Final Parameters for Each Model.

Model	GridSearch Tested Values	Parameters (mRs At Discharge)	Parameters (mRS At Three Months)
LR	C = {0.01, 0.05, 0.1, 0.5, 1}; Solver = {lbfgs, liblinear} Max_iter = 100 N_features = {2:20}	C = 1; Solver = liblinear; Max_iter = 100; N_features = 2	C = 0.1; Solver = liblinear; Max_iter = 100; N_features = 2
SVM	C = {0.1, 0.2,0.3,0.4, 0.5, 1} Class_weight = balanced; Kernel = linear	C = 0.5; Class_weight = balanced; Kernel = linear	C = 1; Class_weight = balanced; Kernel = linear
RF	n_estimators = {3,4,5,6,7,8,9,10}; criterion = {gini, entropy} max_depth = {2,3,4} min_samples_split = {2,3} min_samples_leaf = {1,2,3} class_weight = balanced	n_estimators = 10; criterion = gini; max_depth = 2; min_samples_split = 2; min_samples_leaf = 1; max_features = 8; class_weight = balanced	n_estimators = 10; criterion = entropy; max_depth = 3; min_samples_split = 2; min_samples_leaf = 2; max_features = 4; class_weight = balanced
XGB	max_depth = {2, 3, 4} learning_rate = {0.01, 0.05, 0.1} n_estimators = {7, 8, 9, 10} subsample = {0.7, 0.8, 0.9} colsample_bytree = {0.7, 0.8, 0.9}	max_depth = 2; learning_rate = 0.05; n_estimators = 10; subsample = 0.8; colsample_bytree = 0.9	max_depth = 3; learning_rate = 0.01; n_estimators = 10; subsample = 0.8; colsample_bytree = 0.9

Because the LR model is susceptible to outliers, we used an isolation forest to detect and handle them. However, this led to more overfitting in the training and test sets. To address this, different solvers and regularization parameters were tested (Table 3). For SVM, we tried several kernels, penalties, and other methods to address class imbalance and found that SMOTE yielded the best results. In RF, the parameter class_weight = balanced was added. Similarly, in XGB, we used the scale_pos_weight parameter. To optimize our XGB model, we began by using GridSearchCV to tune the training and test splits. However, we eventually tried different parameters and manually fine-tuned them multiple times to achieve the final metrics (Table 3). Additionally, we implemented early_stopping_rounds = 10 to prevent overfitting.

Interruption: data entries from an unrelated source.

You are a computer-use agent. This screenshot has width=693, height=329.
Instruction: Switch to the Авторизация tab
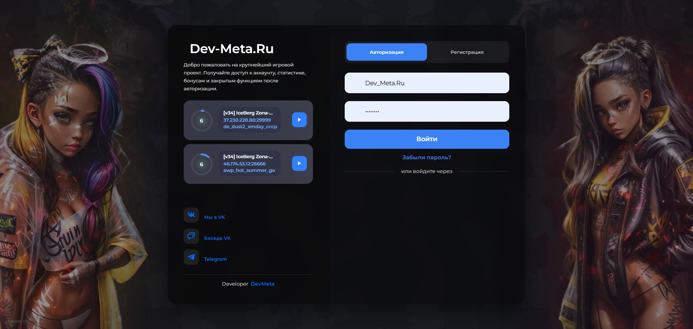tap(386, 52)
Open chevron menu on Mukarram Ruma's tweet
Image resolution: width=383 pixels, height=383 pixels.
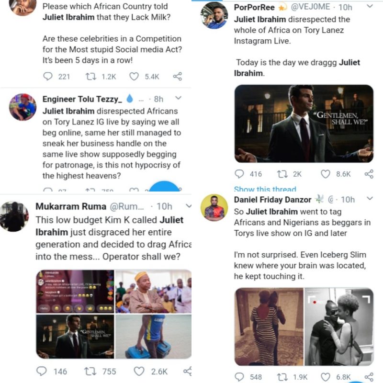click(188, 205)
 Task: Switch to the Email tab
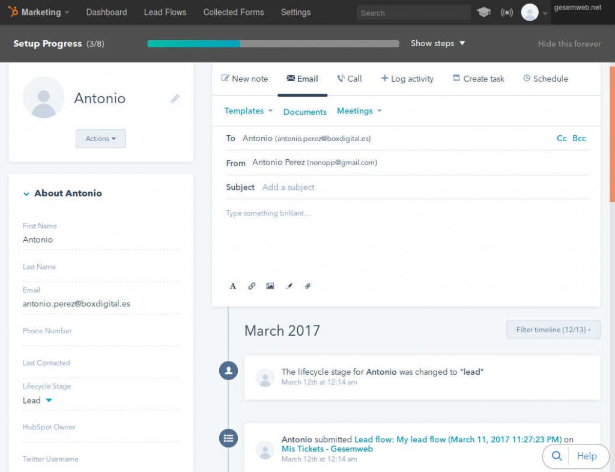(302, 79)
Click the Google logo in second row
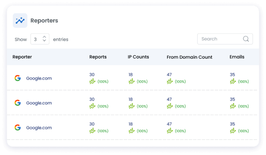Screen dimensions: 266x155 (x=17, y=103)
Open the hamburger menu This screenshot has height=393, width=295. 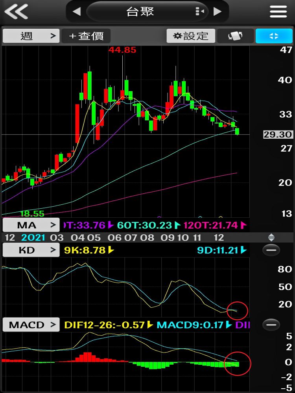click(278, 12)
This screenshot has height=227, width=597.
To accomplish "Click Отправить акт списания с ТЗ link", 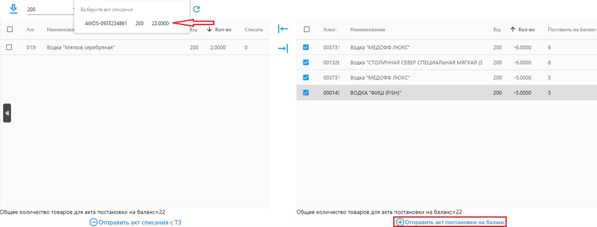I will 140,222.
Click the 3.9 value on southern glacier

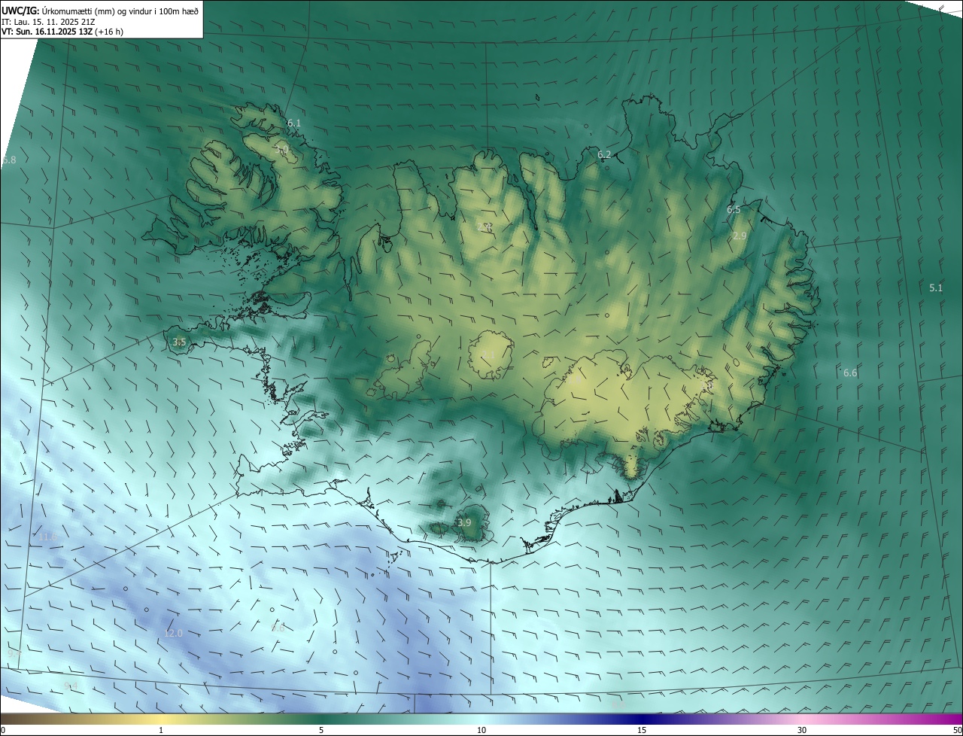[x=464, y=523]
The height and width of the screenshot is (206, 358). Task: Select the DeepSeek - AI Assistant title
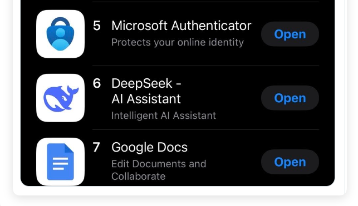[146, 91]
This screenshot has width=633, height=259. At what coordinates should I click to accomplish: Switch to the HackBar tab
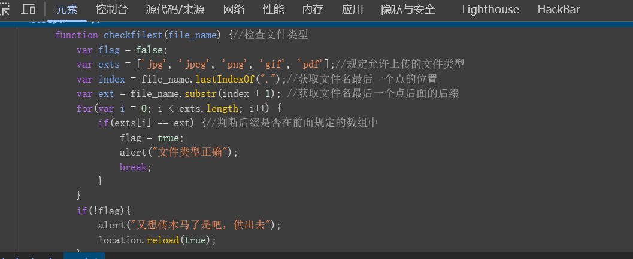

Moreover, the performance of the models was assessed on both the training and test sets using the average of the following metrics: accuracy, AUC, and recall.

Finally, although we selected the models based on previous studies to ensure the validity of our results, unlike those studies, we used Shapley Additive Explanations (SHAP) to highlight feature impacts and improve interpretability and assessment of feature contribution (Zihni et al., 2020).

Results and Discussion

Factors Associated with mRS Score

A correlation matrix was developed to identify the factors associated with mRS, but no variables were correlated with more than 0.5 points (Table 4). These relationships can be divided into two groups: a feature can positively or negatively correlate with the target variables. In other words, a positive relationship occurs when the variables increase, and the target variables increase as well. On the other hand, a negative correlation occurs when, as one variable increases, the other decreases.

Table 4.

Correlation Analysis Between Socio-Demographic, Clinical and Comorbidities and mRS at Discharge and 3-Months of Discharge.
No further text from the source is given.